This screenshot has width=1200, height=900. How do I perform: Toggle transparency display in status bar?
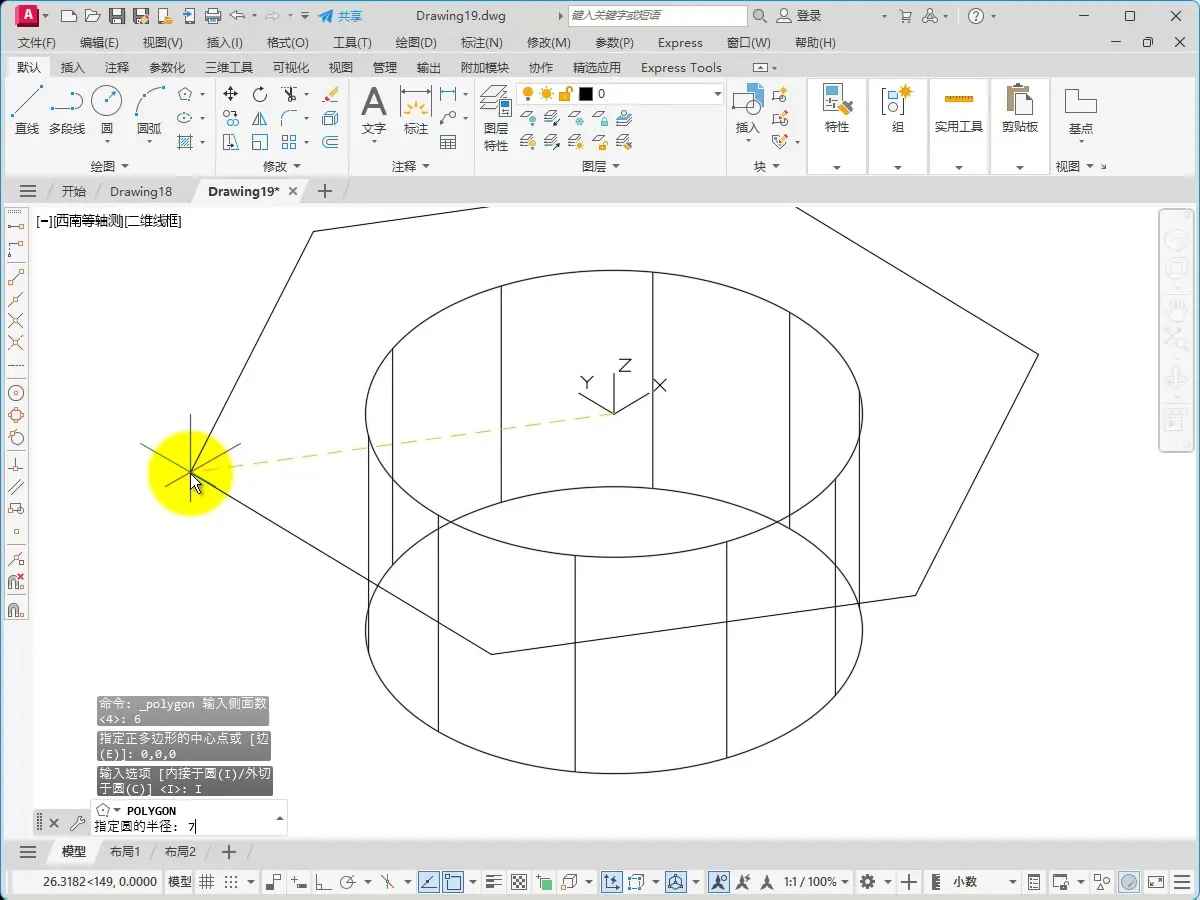pos(519,882)
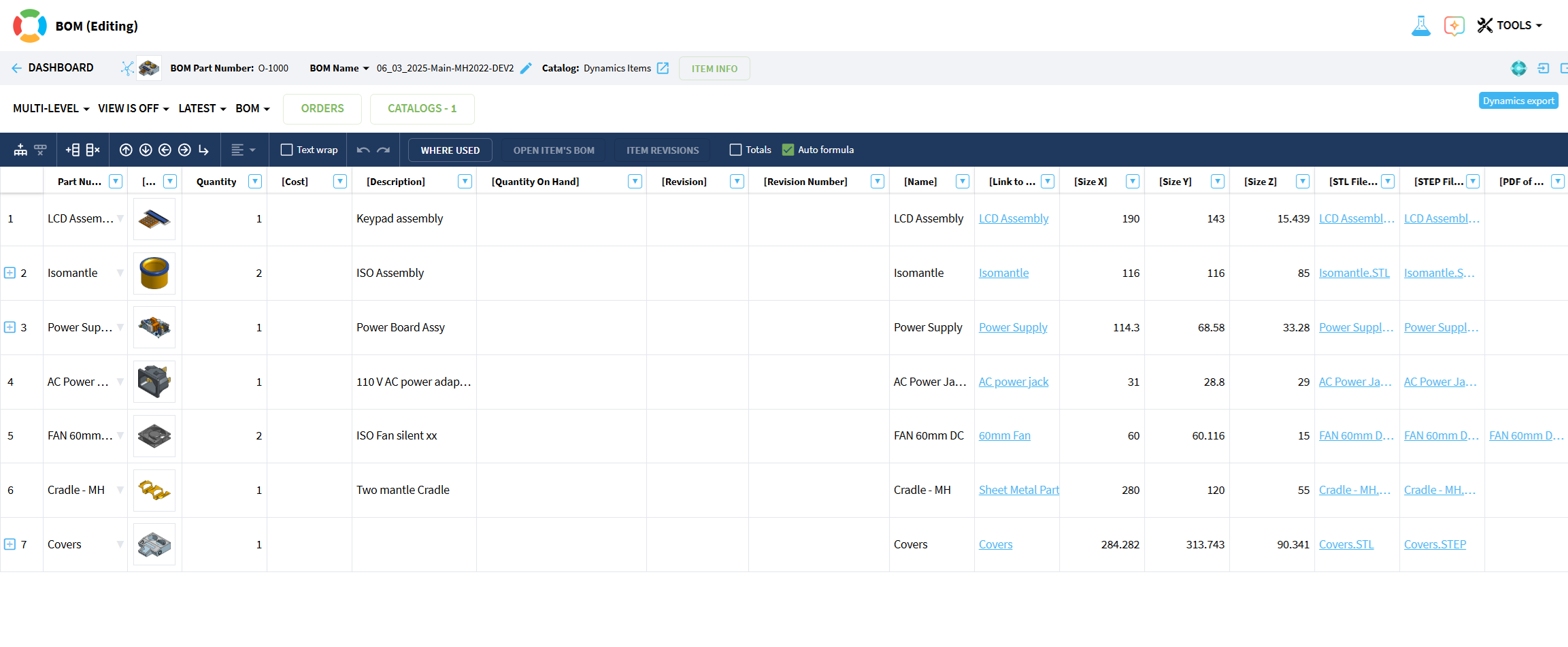Screen dimensions: 1568x647
Task: Click the add row icon in toolbar
Action: point(73,150)
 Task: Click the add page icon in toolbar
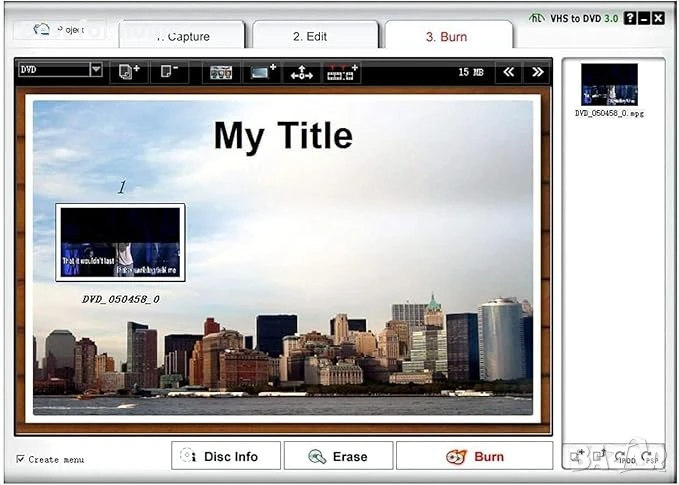(x=129, y=72)
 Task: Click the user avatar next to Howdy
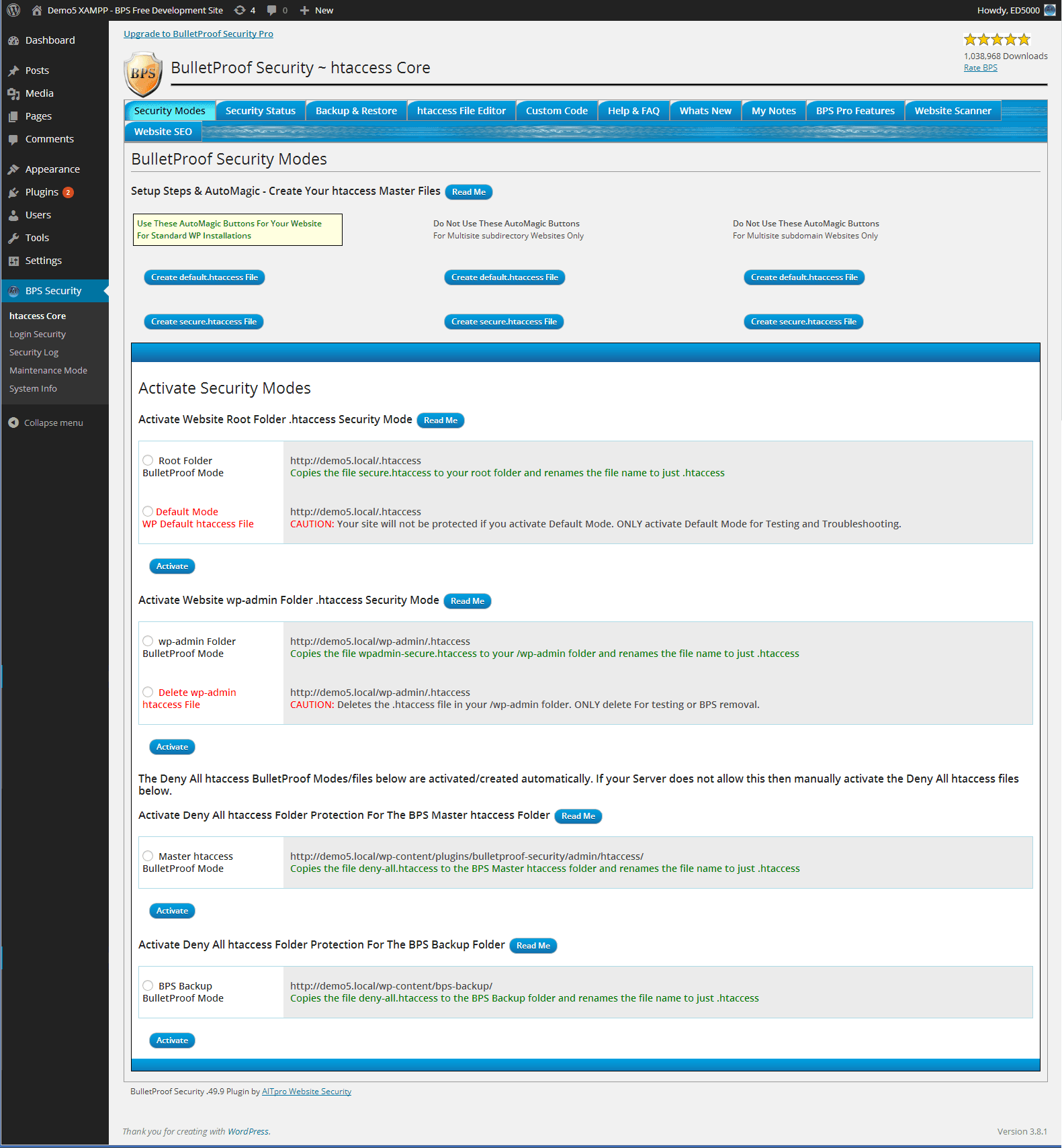pyautogui.click(x=1049, y=10)
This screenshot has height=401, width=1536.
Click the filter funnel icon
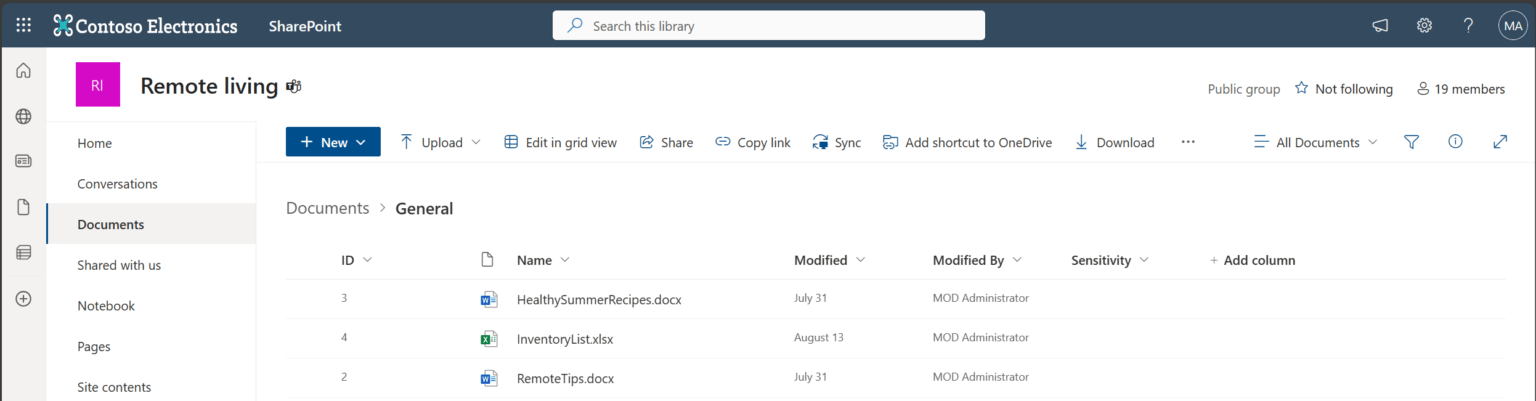click(1411, 142)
· · · · ·
What the exercise asks
Give back the full listing verbatim, skipping each picture.

Output of the task
This screenshot has width=1200, height=900. How do I perform: Toggle transparency display in status bar?
pos(519,882)
Screen dimensions: 1568x647
Task: Click the add row icon in toolbar
Action: point(73,150)
 Task: Click the add page icon in toolbar
(x=129, y=72)
 Task: Click the user avatar next to Howdy
pyautogui.click(x=1049, y=10)
This screenshot has height=401, width=1536.
Click the filter funnel icon
click(1411, 142)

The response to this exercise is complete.